## BEGIN Supplied records
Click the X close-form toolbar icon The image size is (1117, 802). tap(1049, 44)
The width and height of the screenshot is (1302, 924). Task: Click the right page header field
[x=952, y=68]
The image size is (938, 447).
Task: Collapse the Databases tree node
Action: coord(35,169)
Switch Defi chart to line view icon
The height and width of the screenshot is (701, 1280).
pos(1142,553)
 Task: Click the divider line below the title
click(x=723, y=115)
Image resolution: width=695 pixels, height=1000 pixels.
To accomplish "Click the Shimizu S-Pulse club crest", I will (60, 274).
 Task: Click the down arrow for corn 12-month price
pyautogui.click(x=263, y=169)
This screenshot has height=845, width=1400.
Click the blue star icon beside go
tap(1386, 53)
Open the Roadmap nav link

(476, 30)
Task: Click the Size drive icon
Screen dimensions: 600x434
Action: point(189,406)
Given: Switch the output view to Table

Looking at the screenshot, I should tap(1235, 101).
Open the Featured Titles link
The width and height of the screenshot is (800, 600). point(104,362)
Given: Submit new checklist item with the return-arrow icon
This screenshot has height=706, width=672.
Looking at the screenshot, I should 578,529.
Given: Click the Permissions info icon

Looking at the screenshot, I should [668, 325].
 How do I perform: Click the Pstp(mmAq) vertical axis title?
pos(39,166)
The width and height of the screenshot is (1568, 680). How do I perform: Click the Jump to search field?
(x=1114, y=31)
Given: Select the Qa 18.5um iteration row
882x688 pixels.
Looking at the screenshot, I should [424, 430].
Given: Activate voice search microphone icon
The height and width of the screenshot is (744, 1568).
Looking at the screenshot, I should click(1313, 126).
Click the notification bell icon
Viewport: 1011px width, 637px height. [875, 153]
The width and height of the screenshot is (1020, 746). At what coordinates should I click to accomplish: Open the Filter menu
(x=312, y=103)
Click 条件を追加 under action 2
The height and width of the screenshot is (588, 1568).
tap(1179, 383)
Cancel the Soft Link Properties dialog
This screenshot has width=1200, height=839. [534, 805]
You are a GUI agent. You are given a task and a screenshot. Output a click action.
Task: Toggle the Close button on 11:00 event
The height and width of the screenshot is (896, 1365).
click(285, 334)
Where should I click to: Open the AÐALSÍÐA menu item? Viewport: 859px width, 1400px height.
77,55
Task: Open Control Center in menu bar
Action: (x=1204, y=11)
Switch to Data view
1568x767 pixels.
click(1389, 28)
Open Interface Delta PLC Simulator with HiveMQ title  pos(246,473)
## END Supplied records
# [Goal]
Put every non-blank line of the records above into a numbered list, one line per item.

# [Response to the task]
1. Click the X close-form toolbar icon The image size is (1117, 802). tap(1049, 44)
2. The width and height of the screenshot is (1302, 924). Task: Click the right page header field
3. [x=952, y=68]
4. The image size is (938, 447).
5. Task: Collapse the Databases tree node
6. Action: coord(35,169)
7. Switch Defi chart to line view icon
8. The height and width of the screenshot is (701, 1280).
9. pos(1142,553)
10.  Task: Click the divider line below the title
11. click(x=723, y=115)
12. Image resolution: width=695 pixels, height=1000 pixels.
13. To accomplish "Click the Shimizu S-Pulse club crest", I will (60, 274).
14.  Task: Click the down arrow for corn 12-month price
15. pyautogui.click(x=263, y=169)
16. This screenshot has height=845, width=1400.
17. Click the blue star icon beside go
18. tap(1386, 53)
19. Open the Roadmap nav link
20. (476, 30)
21. Task: Click the Size drive icon
22. Screen dimensions: 600x434
23. Action: point(189,406)
24. Given: Switch the output view to Table
25. Looking at the screenshot, I should tap(1235, 101).
26. Open the Featured Titles link
27. The width and height of the screenshot is (800, 600). point(104,362)
28. Given: Submit new checklist item with the return-arrow icon
29. This screenshot has height=706, width=672.
30. Looking at the screenshot, I should 578,529.
31. Given: Click the Permissions info icon
32. Looking at the screenshot, I should [668, 325].
33.  How do I perform: Click the Pstp(mmAq) vertical axis title?
34. pos(39,166)
35. The width and height of the screenshot is (1568, 680). How do I perform: Click the Jump to search field?
36. (x=1114, y=31)
37. Given: Select the Qa 18.5um iteration row
38. 882x688 pixels.
39. Looking at the screenshot, I should [424, 430].
40. Given: Activate voice search microphone icon
41. The height and width of the screenshot is (744, 1568).
42. Looking at the screenshot, I should click(1313, 126).
43. Click the notification bell icon
44. Viewport: 1011px width, 637px height. [875, 153]
45. The width and height of the screenshot is (1020, 746). At what coordinates should I click to accomplish: Open the Filter menu
46. (x=312, y=103)
47. Click 条件を追加 under action 2
48. The height and width of the screenshot is (588, 1568).
49. tap(1179, 383)
50. Cancel the Soft Link Properties dialog
51. This screenshot has width=1200, height=839. [534, 805]
52. You are a GUI agent. You are given a task and a screenshot. Output a click action.
53. Task: Toggle the Close button on 11:00 event
54. The height and width of the screenshot is (896, 1365).
55. click(285, 334)
56. Where should I click to: Open the AÐALSÍÐA menu item? Viewport: 859px width, 1400px height.
57. 77,55
58. Task: Open Control Center in menu bar
59. Action: (x=1204, y=11)
60. Switch to Data view
61. 1568x767 pixels.
62. click(1389, 28)
63. Open Interface Delta PLC Simulator with HiveMQ title  pos(246,473)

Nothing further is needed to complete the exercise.